(Pixel coordinate grounding data)
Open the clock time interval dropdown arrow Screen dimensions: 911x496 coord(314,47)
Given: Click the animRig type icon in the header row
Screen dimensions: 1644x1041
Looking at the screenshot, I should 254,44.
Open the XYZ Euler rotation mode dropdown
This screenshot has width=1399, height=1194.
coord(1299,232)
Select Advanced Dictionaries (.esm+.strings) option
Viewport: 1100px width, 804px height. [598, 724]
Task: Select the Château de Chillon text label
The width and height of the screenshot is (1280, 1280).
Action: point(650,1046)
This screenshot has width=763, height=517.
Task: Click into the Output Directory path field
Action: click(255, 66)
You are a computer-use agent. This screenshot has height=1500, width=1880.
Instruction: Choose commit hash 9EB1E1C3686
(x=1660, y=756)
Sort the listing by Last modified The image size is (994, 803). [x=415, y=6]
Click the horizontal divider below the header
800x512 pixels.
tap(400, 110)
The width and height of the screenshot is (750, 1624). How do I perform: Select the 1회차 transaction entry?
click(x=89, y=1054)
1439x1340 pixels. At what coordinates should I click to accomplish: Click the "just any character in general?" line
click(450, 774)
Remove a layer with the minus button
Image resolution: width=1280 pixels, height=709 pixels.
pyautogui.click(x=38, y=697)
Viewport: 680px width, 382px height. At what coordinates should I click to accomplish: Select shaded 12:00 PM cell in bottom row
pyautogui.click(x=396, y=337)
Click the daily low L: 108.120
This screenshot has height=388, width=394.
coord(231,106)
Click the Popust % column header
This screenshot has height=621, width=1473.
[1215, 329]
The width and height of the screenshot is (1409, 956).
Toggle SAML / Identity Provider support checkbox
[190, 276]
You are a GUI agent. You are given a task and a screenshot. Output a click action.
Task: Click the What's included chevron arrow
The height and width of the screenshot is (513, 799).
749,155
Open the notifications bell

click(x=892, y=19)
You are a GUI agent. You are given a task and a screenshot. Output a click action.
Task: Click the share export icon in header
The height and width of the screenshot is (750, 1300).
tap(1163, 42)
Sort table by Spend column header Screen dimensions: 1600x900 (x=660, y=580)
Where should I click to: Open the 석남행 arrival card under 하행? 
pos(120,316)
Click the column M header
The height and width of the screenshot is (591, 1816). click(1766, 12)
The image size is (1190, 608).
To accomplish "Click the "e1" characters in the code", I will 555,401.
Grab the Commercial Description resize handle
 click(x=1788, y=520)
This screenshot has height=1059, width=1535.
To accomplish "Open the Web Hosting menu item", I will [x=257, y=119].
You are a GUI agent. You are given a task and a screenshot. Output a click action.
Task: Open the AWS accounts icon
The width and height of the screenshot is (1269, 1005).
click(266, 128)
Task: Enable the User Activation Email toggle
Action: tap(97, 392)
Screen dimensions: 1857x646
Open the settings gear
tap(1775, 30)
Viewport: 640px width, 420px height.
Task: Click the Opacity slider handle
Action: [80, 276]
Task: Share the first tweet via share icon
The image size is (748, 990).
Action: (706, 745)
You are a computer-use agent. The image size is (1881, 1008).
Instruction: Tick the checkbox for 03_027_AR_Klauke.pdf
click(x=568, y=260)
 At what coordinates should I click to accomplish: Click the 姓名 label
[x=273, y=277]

[Problem]
Exactly as shown, give every record again.

[Exercise answer]
Open the clock time interval dropdown arrow Screen dimensions: 911x496 coord(314,47)
Given: Click the animRig type icon in the header row
Screen dimensions: 1644x1041
Looking at the screenshot, I should 254,44.
Open the XYZ Euler rotation mode dropdown
This screenshot has width=1399, height=1194.
coord(1299,232)
Select Advanced Dictionaries (.esm+.strings) option
Viewport: 1100px width, 804px height. [598, 724]
Task: Select the Château de Chillon text label
The width and height of the screenshot is (1280, 1280).
Action: point(650,1046)
This screenshot has width=763, height=517.
Task: Click into the Output Directory path field
Action: click(255, 66)
You are a computer-use agent. This screenshot has height=1500, width=1880.
Instruction: Choose commit hash 9EB1E1C3686
(x=1660, y=756)
Sort the listing by Last modified The image size is (994, 803). [x=415, y=6]
Click the horizontal divider below the header
800x512 pixels.
tap(400, 110)
The width and height of the screenshot is (750, 1624). How do I perform: Select the 1회차 transaction entry?
click(x=89, y=1054)
1439x1340 pixels. At what coordinates should I click to accomplish: Click the "just any character in general?" line
click(450, 774)
Remove a layer with the minus button
Image resolution: width=1280 pixels, height=709 pixels.
pyautogui.click(x=38, y=697)
Viewport: 680px width, 382px height. At what coordinates should I click to accomplish: Select shaded 12:00 PM cell in bottom row
pyautogui.click(x=396, y=337)
Click the daily low L: 108.120
This screenshot has height=388, width=394.
coord(231,106)
Click the Popust % column header
This screenshot has height=621, width=1473.
[1215, 329]
The width and height of the screenshot is (1409, 956).
Toggle SAML / Identity Provider support checkbox
[190, 276]
You are a GUI agent. You are given a task and a screenshot. Output a click action.
Task: Click the What's included chevron arrow
The height and width of the screenshot is (513, 799).
749,155
Open the notifications bell

click(x=892, y=19)
You are a GUI agent. You are given a task and a screenshot. Output a click action.
Task: Click the share export icon in header
The height and width of the screenshot is (750, 1300).
tap(1163, 42)
Sort table by Spend column header Screen dimensions: 1600x900 (x=660, y=580)
Where should I click to: Open the 석남행 arrival card under 하행? 
pos(120,316)
Click the column M header
The height and width of the screenshot is (591, 1816). click(1766, 12)
The image size is (1190, 608).
To accomplish "Click the "e1" characters in the code", I will 555,401.
Grab the Commercial Description resize handle
 click(x=1788, y=520)
This screenshot has height=1059, width=1535.
To accomplish "Open the Web Hosting menu item", I will [x=257, y=119].
You are a GUI agent. You are given a task and a screenshot. Output a click action.
Task: Open the AWS accounts icon
The width and height of the screenshot is (1269, 1005).
click(266, 128)
Task: Enable the User Activation Email toggle
Action: tap(97, 392)
Screen dimensions: 1857x646
Open the settings gear
tap(1775, 30)
Viewport: 640px width, 420px height.
Task: Click the Opacity slider handle
Action: [80, 276]
Task: Share the first tweet via share icon
The image size is (748, 990).
Action: (706, 745)
You are a computer-use agent. The image size is (1881, 1008).
Instruction: Tick the checkbox for 03_027_AR_Klauke.pdf
click(x=568, y=260)
 At what coordinates should I click to accomplish: Click the 姓名 label
[x=273, y=277]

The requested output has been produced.